Hagen-Boele. Flower Power, Blumen im Haar und alle haben sich lieb. Im Sommer der Liebe 1967 waren in San Francisco Tausende Menschen friedlich zusammen. Währenddessen liefen in Hagen die ersten Planungen für die Karnevalssession 67/68. Der Boeler Oberloßrock stand aber schon fest: Helmut Jehle.

Flower Power, Blumen im Haar und alle haben sich lieb. Im Sommer der Liebe 1967 waren in San Francisco Tausende Menschen friedlich zusammen. Währenddessen liefen in Hagen die ersten Planungen für die Karnevalssession 67/68. Der Boeler Oberloßrock stand aber schon fest: Helmut Jehle. Heute hat er nicht mehr viel am Hut mit der jecken Zeit.

Mit 86 Jahren ist Helmut Jehle der älteste noch lebende Oberloßrock in Hagen. Trotz oder gerade wegen seines Alters nimmt Jehle kein Blatt vor den Mund, erzählt munter aus der Zeit nach dem Krieg, macht makabere Scherze über abgeschnittene Schweineohren und die „unmögliche und völlig abgewrackte“ Treppe am Boeler Amtshaus. Er kommt aus einer anderen Generation. Den Satz „Wir hatten doch nichts“ hört man öfter von ihm.
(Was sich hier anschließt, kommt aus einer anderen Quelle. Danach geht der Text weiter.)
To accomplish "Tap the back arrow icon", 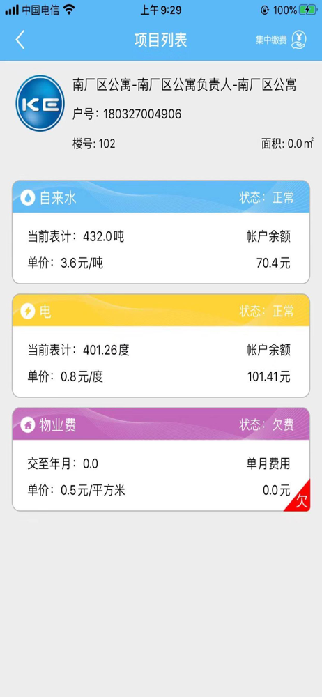I will [x=20, y=40].
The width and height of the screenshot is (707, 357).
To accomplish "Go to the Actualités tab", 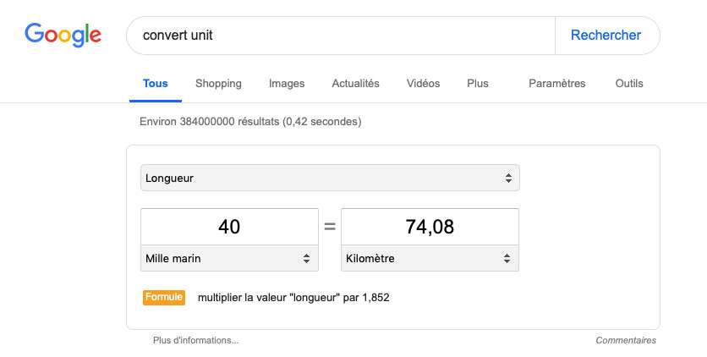I will (x=355, y=84).
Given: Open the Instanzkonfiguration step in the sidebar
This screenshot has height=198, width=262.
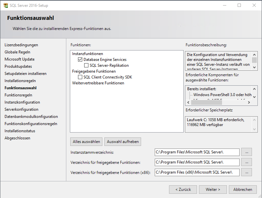Looking at the screenshot, I should pos(22,102).
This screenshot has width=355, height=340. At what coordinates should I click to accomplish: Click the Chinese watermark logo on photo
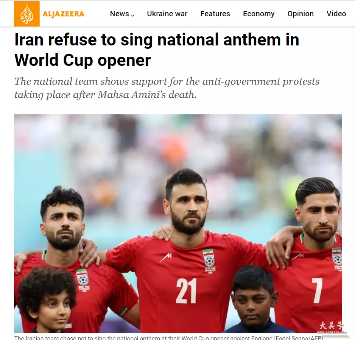[331, 327]
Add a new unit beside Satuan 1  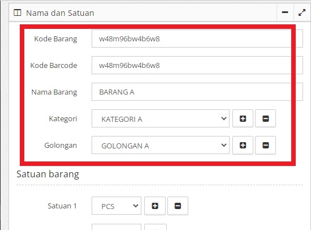click(155, 206)
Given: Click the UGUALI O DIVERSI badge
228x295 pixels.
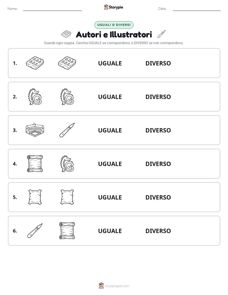Looking at the screenshot, I should point(114,25).
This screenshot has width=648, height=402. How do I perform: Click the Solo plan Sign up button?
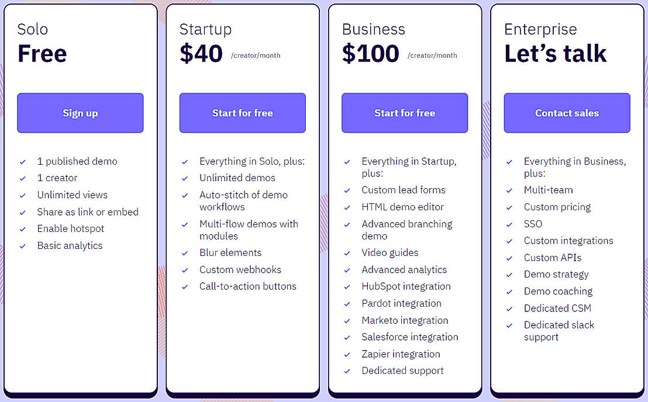80,113
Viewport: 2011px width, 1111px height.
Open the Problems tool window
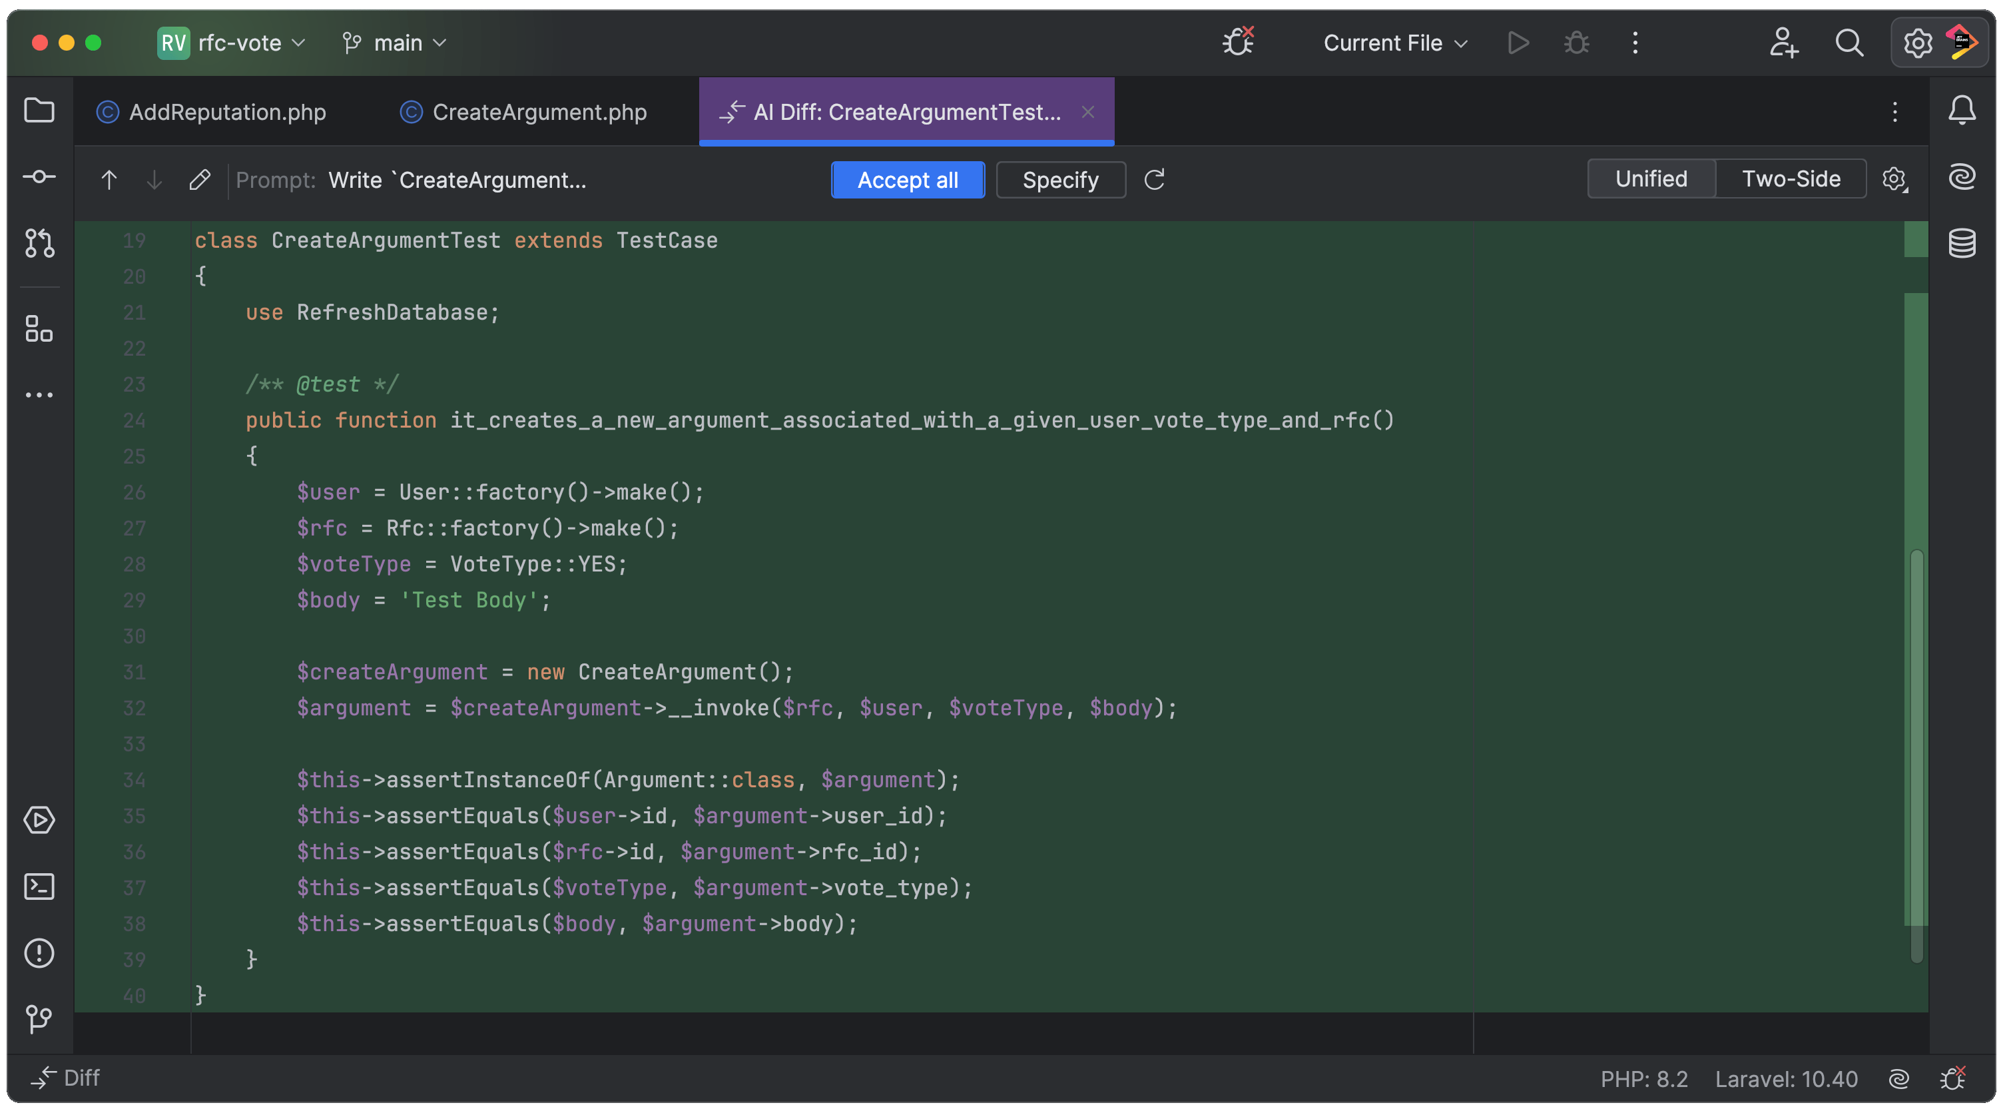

Die Treppe am Boeler Amtshaus, auf der das Oberloßrockpaar traditionell posiert, ist ihm ein Dorn im Auge. „Ich würde mich da nicht hinstellen, wenn ich heute noch noch mal Loßrock wäre“, sagt der Rentner. „Eine Schande für Boele“ sei die Treppe. Auch wenn er heute viele Dinge anders machen würde, als sie aktuell stattfinden, erinnert er sich gerne an seine Zeit als Oberloßrock zurück.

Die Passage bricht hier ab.